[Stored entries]
==============================

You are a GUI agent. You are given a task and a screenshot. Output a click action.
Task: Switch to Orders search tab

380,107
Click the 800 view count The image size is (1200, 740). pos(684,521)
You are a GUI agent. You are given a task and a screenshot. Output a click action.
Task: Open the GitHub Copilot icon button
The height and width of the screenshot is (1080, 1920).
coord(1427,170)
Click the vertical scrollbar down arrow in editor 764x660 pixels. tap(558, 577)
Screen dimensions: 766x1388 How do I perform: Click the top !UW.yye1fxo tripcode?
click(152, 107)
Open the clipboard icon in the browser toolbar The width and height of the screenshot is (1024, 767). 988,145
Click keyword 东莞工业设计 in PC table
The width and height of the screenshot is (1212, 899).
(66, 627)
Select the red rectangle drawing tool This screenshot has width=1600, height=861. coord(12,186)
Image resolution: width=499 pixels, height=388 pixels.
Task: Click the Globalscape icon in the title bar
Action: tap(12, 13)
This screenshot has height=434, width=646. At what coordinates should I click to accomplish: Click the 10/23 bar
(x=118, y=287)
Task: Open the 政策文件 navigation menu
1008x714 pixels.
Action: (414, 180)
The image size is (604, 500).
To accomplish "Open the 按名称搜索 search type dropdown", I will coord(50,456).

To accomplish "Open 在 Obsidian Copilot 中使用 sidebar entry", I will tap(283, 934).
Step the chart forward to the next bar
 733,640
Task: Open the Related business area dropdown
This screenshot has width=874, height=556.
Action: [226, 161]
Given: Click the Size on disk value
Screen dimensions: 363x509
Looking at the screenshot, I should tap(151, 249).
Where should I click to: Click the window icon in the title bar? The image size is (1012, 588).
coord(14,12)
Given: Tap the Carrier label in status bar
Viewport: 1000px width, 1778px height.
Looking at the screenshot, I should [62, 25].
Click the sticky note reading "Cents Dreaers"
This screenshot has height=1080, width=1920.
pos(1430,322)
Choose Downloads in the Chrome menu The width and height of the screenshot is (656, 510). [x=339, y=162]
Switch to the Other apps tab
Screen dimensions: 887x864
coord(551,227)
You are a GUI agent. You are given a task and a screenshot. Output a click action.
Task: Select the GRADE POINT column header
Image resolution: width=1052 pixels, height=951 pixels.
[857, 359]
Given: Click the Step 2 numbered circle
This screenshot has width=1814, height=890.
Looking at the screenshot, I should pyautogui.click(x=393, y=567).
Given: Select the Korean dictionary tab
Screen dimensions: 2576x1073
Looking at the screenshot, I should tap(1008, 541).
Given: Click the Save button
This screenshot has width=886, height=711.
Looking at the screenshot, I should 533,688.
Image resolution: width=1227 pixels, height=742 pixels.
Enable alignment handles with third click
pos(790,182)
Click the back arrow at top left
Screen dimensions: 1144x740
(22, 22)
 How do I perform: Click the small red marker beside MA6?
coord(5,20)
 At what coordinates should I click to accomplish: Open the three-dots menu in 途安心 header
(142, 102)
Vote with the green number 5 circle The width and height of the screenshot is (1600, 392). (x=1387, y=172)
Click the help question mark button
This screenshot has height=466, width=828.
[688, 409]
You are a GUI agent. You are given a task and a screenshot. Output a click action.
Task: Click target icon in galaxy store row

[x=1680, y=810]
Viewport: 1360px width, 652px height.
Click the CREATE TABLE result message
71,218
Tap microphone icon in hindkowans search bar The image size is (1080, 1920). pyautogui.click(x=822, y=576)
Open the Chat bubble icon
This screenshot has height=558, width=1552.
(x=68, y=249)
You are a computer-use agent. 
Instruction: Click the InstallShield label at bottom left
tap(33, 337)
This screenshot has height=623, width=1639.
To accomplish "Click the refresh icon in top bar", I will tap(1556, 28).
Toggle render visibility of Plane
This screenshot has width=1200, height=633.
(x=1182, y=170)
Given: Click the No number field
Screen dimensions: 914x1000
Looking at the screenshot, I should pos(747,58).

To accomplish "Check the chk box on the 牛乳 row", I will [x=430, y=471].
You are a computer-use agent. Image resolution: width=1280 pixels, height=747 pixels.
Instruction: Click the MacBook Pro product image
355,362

==============================

• [TASK DIRECTIONS] Put the listing, from the line with "This screenshot has height=623, width=1639." through the end, into a two-column CSV with the headers entry_text and answer, one row for each text-and-answer pair. Wrap every field in double quotes and replace line breaks with spaces.

• [RESULT FOR THIS EXERCISE]
entry_text,answer
"This screenshot has height=623, width=1639. To accomplish ""Click the refresh icon in top bar"",","I will tap(1556, 28)."
"Toggle render visibility of Plane This screenshot has width=1200, height=633.","(x=1182, y=170)"
"Given: Click the No number field Screen dimensions: 914x1000","Looking at the screenshot, I should pos(747,58)."
"To accomplish ""Check the chk box on the 牛乳 row"",","I will [x=430, y=471]."
"You are a computer-use agent. Image resolution: width=1280 pixels, height=747 pixels. Instruction: Click the MacBook Pro product image","355,362"